Toucans are known for their huge colorful beak.

Under colorful wings

Even though the amount of mammal species in the country is impressive, the true abundance lies in the kinds of birds which can be met in the Paraguayan humid forest. These birds range from native to migratory ones. The country truly has them all: big birds like eagles and condors, exotic ones like Andean flamingos, macaws and hummingbirds, parrots and toucans, as well as everything in between – owls, egrets, partridges, parakeets, geese, finches, and wrens.
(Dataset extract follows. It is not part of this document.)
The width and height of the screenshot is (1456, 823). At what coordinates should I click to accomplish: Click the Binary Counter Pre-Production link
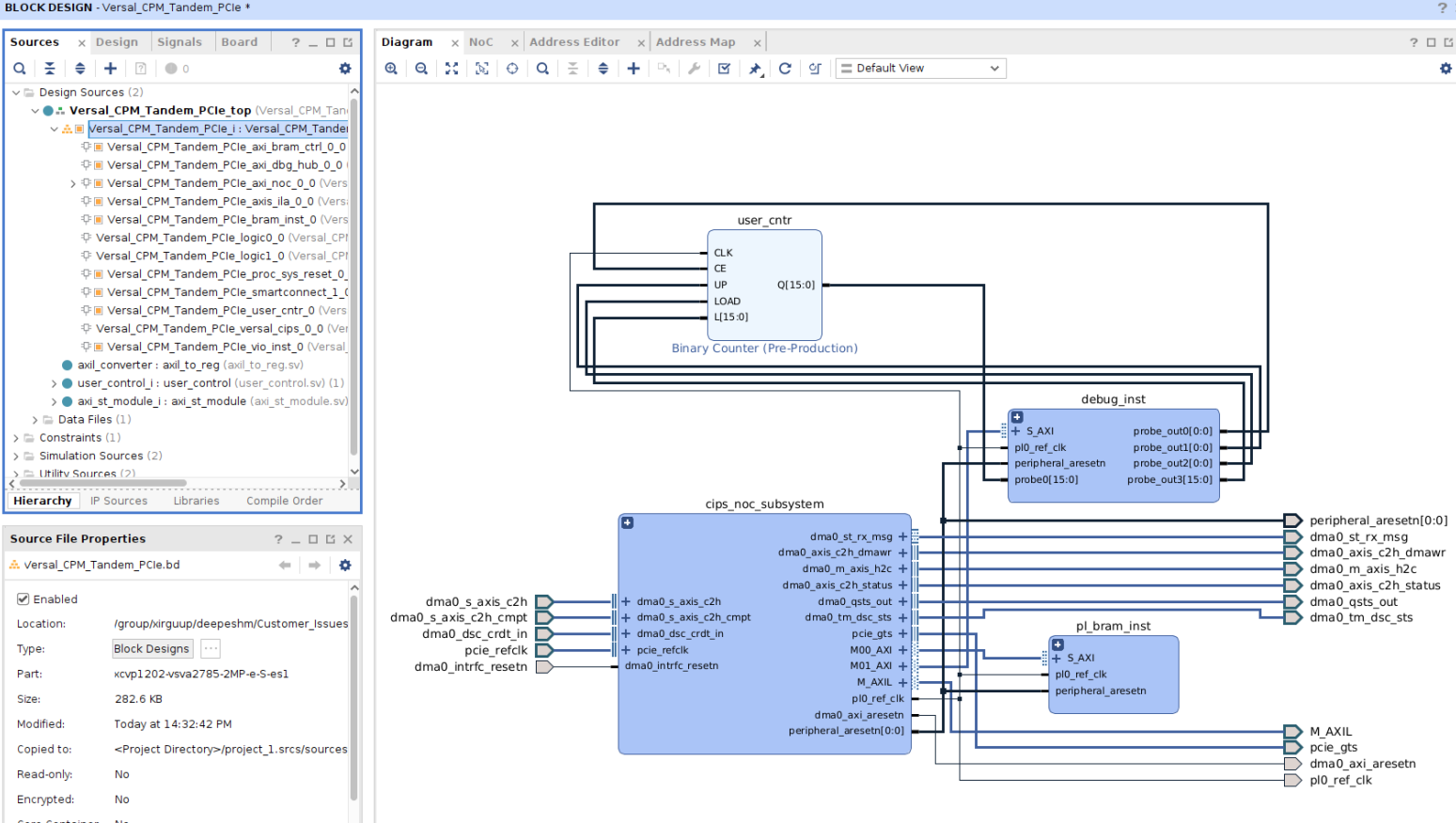pyautogui.click(x=764, y=348)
In comparison to such an abundance of birds, there is less diverse sea life. In fact, it is limited to mostly freshwater species that live in lakes and rivers. There are also smaller numbers of reptilians, amphibians, and insects species. Notable are beautiful butterfly species that inhabit different parts of Paraguay. Particularly interesting are butterflies of the Swallowtail family. They are large, colorful, and have long wingtips that look like “tails”.

paraguay flag with fruits and vegetables

Paraguayan vegetarian paradise

Even though most tourists are more interested in the vibrant tropical wildlife, the plant life in Paraguay has a lot to offer too. It’s no secret that many edible plants that we enjoy on our plates are native to South America. Lying in the very heart of the continent, Paraguay is famous for a bounty of edible plants. Fruit lovers can, for example, enjoy fresh pineapples and papayas.

Paraguay’s native veggies include the beloved avocado, potato, tomato and a large variety of peppers. Of course, corn should also be mentioned. It is one of the most popular crops here.

If you enjoy a sweet snack, this country has cacao trees and vanilla ready. There is also widespread mate tea. Mate is a caffeinated drink infused from the leaves of yerba mate. The leaf has a very long history and has been first consumed by Guarani people – Paraguay’s indigenous people.

paraguay nature as seen from above

Check out the Chaco

The biggest region for biodiversity in the central part of South America, where Paraguay is also situated, is the Gran Chaco region. It is shared between several countries. Paraguayan Chaco region takes up more than a half of the country’s territory and is mostly a semi-arid and a scarcely populated area.

If one was to travel the region from the east to the west, the changes in plant life would be quite obvious:

  • In Eastern Chaco, there are islands of trees and shrubs in the grass ocean of savannahs. Paraguay is home to pines, eucalyptus and cedar tree, as well as cypresses, which are all common here. In fact, parts of the eastern Chaco (a.k.a. Chaco bajo) are covered with plants so densely that locals have dubbed it El Impenetrable – “The Impenetrable”.
  • Towards the west, the landscape changes. Here you can see dry forests of low trees and thorny shrubs which are perfectly adapted to the arid conditions of this part of Paraguay. An unusual sight to see are quebracho (“axe-breaker”) trees. They only grow in clusters away from big bodies of water and only get as tall as a person on a horseback.
  • The further west you go, the drier the land gets. In the driest regions of Paraguayan Chaco, thorn forests dominate the landscape along with occasional palm groves, savannahs and saline steppes in between.

Improving Paraguay’s ecology

Unfortunately, regions like Eastern Chaco are not a rule, but an exception. The abundance of Paraguay’s flora and fauna is actually endangered. Despite having three protected parts in the Chaco region and the potential of ecotourism to Paraguay, the area still faces rapid deforestation. This fact is the most evident in the rise of the density of livestock-endangering thorny shrubs, the spreading of deforestation-created savannahs and more alarming rates of soil erosion in the country.

But what is the cause of deforestation in Paraguay? The reason is actually quite well-known. The vast national agriculture expansion has caused an increase in private land ownership. This has ultimately led to a loss of about a third of Paraguay’s entire forest and woodland area. This, in return, caused soil erosion and endangerment of animal and plant species.